Step 6: 2.stage Suture and final Wound dressing
The donorsite posteriorly (left) is closed superficially using a continuous-suture, Prolene 5-0. The antero-lateral part of the flap (right) is attached to antihelix superficially using a continuous-suture, Prolene 5-0. Few supporting single stitches are made here-and-there. Wound dressing: Posteriorly is applied MicroporeM3 on the scar. Anteriorly is applied a sponge to create a compression to the flap and attached by MicroporeM3 (NB no sutures are used to fixate the wound dressing)

Step 7: Follow-up
Wound check 2 weeks after surgery (left). The wound dressings are removed. No signs of irritation, infection nor necrosis. Patient is satisfied. The flap had at no point shown signs of complications. Follow up 3 months after surgery (right). The patient is fully satisfied with the cosmetic result with no reports of functional nor other discomforts.
Post-Operative Plan
Histopathology showed a radically removed SCC infiltrating the perichondrium deeply but not entering the cartilage itself, with no further vascular nor neural ingrowth. The patient is invited for a final clinical 1year follow up and will thereafter be dismissed from our department with a successful outcome.
- Allows cohesion of the flaps skin color with the rest of the external ear.
- Gives less contour defects in a region rich on curves.
- Minimizes; potential infection areas, donor site morbidity as well as conspicuous scar formation.
- Shows several advantages over the skin graft method, which can be prone to a delayed wound healing, pigmentation discrepancy and centripetal contraction with deformation of the concha area.

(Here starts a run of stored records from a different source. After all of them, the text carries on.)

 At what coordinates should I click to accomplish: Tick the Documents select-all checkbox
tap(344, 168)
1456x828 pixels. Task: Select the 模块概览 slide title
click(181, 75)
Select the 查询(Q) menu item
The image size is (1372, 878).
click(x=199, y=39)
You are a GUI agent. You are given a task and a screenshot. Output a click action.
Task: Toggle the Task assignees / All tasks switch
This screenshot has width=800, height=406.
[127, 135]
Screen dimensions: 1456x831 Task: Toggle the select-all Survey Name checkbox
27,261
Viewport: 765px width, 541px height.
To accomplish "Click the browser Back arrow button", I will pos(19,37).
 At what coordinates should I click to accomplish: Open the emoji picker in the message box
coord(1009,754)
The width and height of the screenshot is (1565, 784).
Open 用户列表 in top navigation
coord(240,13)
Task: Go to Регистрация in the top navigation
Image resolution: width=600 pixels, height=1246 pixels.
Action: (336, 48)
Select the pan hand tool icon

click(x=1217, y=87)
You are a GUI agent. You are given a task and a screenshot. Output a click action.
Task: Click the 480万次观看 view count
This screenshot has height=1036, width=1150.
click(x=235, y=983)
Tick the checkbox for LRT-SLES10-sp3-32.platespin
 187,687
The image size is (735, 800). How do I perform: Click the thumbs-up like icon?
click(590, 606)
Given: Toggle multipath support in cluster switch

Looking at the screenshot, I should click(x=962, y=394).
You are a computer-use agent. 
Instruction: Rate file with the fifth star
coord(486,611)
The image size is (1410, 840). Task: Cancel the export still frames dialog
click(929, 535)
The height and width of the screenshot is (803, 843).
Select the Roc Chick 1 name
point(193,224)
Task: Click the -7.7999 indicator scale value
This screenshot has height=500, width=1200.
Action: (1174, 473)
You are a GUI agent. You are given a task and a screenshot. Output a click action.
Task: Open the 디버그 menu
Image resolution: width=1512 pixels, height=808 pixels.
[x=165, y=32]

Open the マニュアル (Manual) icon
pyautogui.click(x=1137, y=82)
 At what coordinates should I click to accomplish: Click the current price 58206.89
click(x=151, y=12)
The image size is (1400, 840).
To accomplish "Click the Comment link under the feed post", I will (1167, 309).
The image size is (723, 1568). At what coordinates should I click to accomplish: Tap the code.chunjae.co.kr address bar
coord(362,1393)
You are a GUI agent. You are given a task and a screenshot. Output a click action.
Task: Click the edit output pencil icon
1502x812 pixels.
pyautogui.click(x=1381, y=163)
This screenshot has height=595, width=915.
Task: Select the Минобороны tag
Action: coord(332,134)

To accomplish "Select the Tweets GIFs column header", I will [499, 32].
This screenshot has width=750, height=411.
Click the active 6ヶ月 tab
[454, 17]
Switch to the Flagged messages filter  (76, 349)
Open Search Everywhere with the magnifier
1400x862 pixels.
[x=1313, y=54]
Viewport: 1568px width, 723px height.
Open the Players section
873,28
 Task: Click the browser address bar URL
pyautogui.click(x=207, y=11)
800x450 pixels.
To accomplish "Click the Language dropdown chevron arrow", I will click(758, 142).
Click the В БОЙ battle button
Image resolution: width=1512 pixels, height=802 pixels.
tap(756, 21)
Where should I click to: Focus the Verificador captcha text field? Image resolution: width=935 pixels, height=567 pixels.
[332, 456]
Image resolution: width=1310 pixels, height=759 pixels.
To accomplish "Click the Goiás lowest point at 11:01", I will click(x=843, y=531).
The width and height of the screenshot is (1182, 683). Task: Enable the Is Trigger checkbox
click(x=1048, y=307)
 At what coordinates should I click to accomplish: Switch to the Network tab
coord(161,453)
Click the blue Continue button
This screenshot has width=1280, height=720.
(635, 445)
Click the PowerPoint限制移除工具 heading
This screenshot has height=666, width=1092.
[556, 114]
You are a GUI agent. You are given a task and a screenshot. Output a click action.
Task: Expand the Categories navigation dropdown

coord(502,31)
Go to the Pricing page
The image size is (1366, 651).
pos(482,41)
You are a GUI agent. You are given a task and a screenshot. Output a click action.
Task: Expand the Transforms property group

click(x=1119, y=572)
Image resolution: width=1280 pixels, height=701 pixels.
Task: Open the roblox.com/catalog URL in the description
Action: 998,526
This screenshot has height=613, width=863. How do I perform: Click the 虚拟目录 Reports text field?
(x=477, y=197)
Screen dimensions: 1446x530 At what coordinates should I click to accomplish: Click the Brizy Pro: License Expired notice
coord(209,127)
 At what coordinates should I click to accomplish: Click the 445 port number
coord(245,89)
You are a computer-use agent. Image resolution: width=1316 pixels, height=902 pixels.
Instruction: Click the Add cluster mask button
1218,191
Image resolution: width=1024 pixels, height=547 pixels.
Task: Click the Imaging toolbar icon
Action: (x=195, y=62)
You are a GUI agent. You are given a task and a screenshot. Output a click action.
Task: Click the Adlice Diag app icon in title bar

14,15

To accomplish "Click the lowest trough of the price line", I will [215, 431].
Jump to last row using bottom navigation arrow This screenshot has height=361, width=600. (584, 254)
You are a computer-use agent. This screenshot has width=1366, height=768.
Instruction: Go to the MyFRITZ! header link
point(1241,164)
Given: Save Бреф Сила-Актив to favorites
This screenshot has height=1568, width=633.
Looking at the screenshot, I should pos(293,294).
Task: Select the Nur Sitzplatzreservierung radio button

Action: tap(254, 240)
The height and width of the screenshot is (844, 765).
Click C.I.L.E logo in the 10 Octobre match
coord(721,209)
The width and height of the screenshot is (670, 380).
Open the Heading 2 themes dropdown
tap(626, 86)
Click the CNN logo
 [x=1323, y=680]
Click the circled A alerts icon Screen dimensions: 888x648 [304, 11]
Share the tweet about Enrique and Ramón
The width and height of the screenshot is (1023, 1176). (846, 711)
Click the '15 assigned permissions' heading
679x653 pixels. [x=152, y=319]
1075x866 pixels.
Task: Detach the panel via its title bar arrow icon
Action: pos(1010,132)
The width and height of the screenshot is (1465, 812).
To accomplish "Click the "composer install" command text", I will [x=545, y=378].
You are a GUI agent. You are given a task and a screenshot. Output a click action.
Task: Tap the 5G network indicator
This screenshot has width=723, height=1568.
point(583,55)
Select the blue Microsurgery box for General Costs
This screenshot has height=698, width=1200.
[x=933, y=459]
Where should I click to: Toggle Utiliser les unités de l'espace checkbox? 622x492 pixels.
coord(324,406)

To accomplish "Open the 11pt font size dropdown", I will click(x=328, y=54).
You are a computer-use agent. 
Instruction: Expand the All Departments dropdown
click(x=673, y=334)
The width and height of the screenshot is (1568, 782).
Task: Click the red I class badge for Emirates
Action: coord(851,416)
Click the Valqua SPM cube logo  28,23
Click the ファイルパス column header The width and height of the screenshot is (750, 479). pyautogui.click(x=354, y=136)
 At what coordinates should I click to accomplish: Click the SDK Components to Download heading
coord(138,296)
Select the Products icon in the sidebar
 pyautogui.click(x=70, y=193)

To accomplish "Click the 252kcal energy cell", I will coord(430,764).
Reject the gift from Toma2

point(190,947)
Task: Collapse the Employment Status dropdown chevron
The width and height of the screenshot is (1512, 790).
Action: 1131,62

- Like the ‘revolving door’ concept, the lobe undergoes a rotational movement that shifts from the “postauricular” to the “antero-auricular” surface, along a “vertical axis”. This very axis serves both as a fundamental soft tissue attachment as well as forms the seat of a neurovascular core. Through this core blood supply continues to be provided through an arterial network formed by branches originating from superficial temporal,- and postauricular arteries, in the retroauricular groove.
- In order to secure and prevent a flap necrosis, one should show great respect during flap elevation, in order not to undermine too further deep nor cut across this main important axis core.
References
- Masson JK. A simple island flap for reconstruction of concha-helix defects. British journal of plastic surgery. 1972 Jan 1;25:399-403
- Golash A, Bera S, Kanoi AV, Golash A. The Revolving Door Flap: Revisiting an Elegant but Forgotten Flap for Ear Defect Reconstruction. Indian J Plast Surg. 2020 Mar;53(1):64-70. doi: 10.1055/s-0040-1709531. Epub 2020 Apr 13. PMID: 32367919; PMCID: PMC7192703.
- Iljin A, Antoszewski B, Durko M, Zieliński T, Stabryła P, Pietruszewska W. External ear carcinoma: evaluation of surgical and reconstructive management with postauricular island flap. Postepy Dermatol Alergol. 2022 Dec;39(6):1134-1140. doi: 10.5114/ada.2022.122608. Epub 2022 Dec 22. PMID: 36686011; PMCID: PMC9837570.
- Zhu J, Zhao H, Wu K, Lv C, Bi HD, Sun MY, Wang YC, Xing X, Xue CY. Reconstruction of auricular conchal defects with local flaps. Medicine (Baltimore). 2016 Nov;95(46):e5282. doi: 10.1097/MD.0000000000005282. PMID: 27861353; PMCID: PMC5120910.